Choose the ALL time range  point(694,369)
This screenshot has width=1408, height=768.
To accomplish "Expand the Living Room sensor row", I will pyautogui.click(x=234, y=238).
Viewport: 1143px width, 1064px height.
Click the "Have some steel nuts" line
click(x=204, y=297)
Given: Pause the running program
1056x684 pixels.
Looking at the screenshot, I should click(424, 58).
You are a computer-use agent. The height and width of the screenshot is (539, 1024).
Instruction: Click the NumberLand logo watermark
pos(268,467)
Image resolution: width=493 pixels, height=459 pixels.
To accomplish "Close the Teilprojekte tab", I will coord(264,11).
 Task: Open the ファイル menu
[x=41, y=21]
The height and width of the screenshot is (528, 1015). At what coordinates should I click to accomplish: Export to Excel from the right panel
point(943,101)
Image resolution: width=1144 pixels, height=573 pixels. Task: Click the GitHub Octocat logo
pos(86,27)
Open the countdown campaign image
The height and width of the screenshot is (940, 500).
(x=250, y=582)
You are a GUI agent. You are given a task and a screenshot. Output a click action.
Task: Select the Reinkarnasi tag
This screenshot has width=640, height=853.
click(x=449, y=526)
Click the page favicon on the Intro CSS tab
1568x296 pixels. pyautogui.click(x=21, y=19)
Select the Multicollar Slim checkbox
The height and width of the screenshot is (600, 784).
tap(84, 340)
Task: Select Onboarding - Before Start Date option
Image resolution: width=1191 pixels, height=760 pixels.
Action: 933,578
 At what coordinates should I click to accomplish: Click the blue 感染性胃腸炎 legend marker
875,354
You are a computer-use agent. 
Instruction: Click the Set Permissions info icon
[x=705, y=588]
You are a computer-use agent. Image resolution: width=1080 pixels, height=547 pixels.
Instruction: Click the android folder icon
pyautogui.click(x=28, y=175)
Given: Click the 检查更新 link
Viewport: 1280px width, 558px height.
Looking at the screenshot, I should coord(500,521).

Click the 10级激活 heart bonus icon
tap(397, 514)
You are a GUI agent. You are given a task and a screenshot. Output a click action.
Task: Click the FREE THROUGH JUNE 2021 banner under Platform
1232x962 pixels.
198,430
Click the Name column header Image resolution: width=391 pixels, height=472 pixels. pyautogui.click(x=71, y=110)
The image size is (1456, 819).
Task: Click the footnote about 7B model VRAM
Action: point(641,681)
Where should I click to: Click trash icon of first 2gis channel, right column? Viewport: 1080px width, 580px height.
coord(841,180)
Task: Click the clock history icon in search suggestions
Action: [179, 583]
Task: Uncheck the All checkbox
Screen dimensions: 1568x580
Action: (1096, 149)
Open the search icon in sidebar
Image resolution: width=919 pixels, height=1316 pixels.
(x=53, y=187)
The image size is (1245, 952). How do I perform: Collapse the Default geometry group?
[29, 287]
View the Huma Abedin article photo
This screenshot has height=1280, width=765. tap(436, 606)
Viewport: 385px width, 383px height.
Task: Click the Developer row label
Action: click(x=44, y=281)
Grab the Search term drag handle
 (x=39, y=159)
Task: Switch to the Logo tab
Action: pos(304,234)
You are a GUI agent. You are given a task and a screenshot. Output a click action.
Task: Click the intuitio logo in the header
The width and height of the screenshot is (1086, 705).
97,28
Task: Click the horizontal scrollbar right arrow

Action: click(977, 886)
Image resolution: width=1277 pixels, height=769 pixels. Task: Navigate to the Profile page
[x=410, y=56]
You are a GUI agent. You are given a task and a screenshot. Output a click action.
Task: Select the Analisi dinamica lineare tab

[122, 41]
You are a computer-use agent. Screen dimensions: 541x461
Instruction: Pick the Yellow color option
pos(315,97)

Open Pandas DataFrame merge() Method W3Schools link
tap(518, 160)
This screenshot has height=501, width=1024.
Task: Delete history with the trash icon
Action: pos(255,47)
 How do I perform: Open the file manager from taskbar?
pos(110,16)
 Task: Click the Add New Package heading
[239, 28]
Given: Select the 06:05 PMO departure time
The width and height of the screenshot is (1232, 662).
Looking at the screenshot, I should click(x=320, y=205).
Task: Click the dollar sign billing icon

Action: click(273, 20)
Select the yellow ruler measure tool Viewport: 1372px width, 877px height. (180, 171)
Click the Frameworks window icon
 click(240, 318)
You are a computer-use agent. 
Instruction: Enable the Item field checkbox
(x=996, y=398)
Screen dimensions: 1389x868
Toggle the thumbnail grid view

### What you will do
Give back the listing exactly.

### Answer to this exercise
Choose the ALL time range  point(694,369)
This screenshot has width=1408, height=768.
To accomplish "Expand the Living Room sensor row", I will pyautogui.click(x=234, y=238).
Viewport: 1143px width, 1064px height.
Click the "Have some steel nuts" line
click(x=204, y=297)
Given: Pause the running program
1056x684 pixels.
Looking at the screenshot, I should click(424, 58).
You are a computer-use agent. The height and width of the screenshot is (539, 1024).
Instruction: Click the NumberLand logo watermark
pos(268,467)
Image resolution: width=493 pixels, height=459 pixels.
To accomplish "Close the Teilprojekte tab", I will coord(264,11).
 Task: Open the ファイル menu
[x=41, y=21]
The height and width of the screenshot is (528, 1015). At what coordinates should I click to accomplish: Export to Excel from the right panel
point(943,101)
Image resolution: width=1144 pixels, height=573 pixels. Task: Click the GitHub Octocat logo
pos(86,27)
Open the countdown campaign image
The height and width of the screenshot is (940, 500).
(x=250, y=582)
You are a GUI agent. You are given a task and a screenshot. Output a click action.
Task: Select the Reinkarnasi tag
This screenshot has width=640, height=853.
click(x=449, y=526)
Click the page favicon on the Intro CSS tab
1568x296 pixels. pyautogui.click(x=21, y=19)
Select the Multicollar Slim checkbox
The height and width of the screenshot is (600, 784).
tap(84, 340)
Task: Select Onboarding - Before Start Date option
Image resolution: width=1191 pixels, height=760 pixels.
Action: 933,578
 At what coordinates should I click to accomplish: Click the blue 感染性胃腸炎 legend marker
875,354
You are a computer-use agent. 
Instruction: Click the Set Permissions info icon
[x=705, y=588]
You are a computer-use agent. Image resolution: width=1080 pixels, height=547 pixels.
Instruction: Click the android folder icon
pyautogui.click(x=28, y=175)
Given: Click the 检查更新 link
Viewport: 1280px width, 558px height.
Looking at the screenshot, I should coord(500,521).

Click the 10级激活 heart bonus icon
tap(397, 514)
You are a GUI agent. You are given a task and a screenshot. Output a click action.
Task: Click the FREE THROUGH JUNE 2021 banner under Platform
1232x962 pixels.
198,430
Click the Name column header Image resolution: width=391 pixels, height=472 pixels. pyautogui.click(x=71, y=110)
The image size is (1456, 819).
Task: Click the footnote about 7B model VRAM
Action: point(641,681)
Where should I click to: Click trash icon of first 2gis channel, right column? Viewport: 1080px width, 580px height.
coord(841,180)
Task: Click the clock history icon in search suggestions
Action: [179, 583]
Task: Uncheck the All checkbox
Screen dimensions: 1568x580
Action: (1096, 149)
Open the search icon in sidebar
Image resolution: width=919 pixels, height=1316 pixels.
(x=53, y=187)
The image size is (1245, 952). How do I perform: Collapse the Default geometry group?
[29, 287]
View the Huma Abedin article photo
This screenshot has height=1280, width=765. tap(436, 606)
Viewport: 385px width, 383px height.
Task: Click the Developer row label
Action: click(x=44, y=281)
Grab the Search term drag handle
 (x=39, y=159)
Task: Switch to the Logo tab
Action: pos(304,234)
You are a GUI agent. You are given a task and a screenshot. Output a click action.
Task: Click the intuitio logo in the header
The width and height of the screenshot is (1086, 705).
97,28
Task: Click the horizontal scrollbar right arrow

Action: click(977, 886)
Image resolution: width=1277 pixels, height=769 pixels. Task: Navigate to the Profile page
[x=410, y=56]
You are a GUI agent. You are given a task and a screenshot. Output a click action.
Task: Select the Analisi dinamica lineare tab

[122, 41]
You are a computer-use agent. Screen dimensions: 541x461
Instruction: Pick the Yellow color option
pos(315,97)

Open Pandas DataFrame merge() Method W3Schools link
tap(518, 160)
This screenshot has height=501, width=1024.
Task: Delete history with the trash icon
Action: pos(255,47)
 How do I perform: Open the file manager from taskbar?
pos(110,16)
 Task: Click the Add New Package heading
[239, 28]
Given: Select the 06:05 PMO departure time
The width and height of the screenshot is (1232, 662).
Looking at the screenshot, I should click(x=320, y=205).
Task: Click the dollar sign billing icon

Action: click(273, 20)
Select the yellow ruler measure tool Viewport: 1372px width, 877px height. (180, 171)
Click the Frameworks window icon
 click(240, 318)
You are a computer-use agent. 
Instruction: Enable the Item field checkbox
(x=996, y=398)
Screen dimensions: 1389x868
Toggle the thumbnail grid view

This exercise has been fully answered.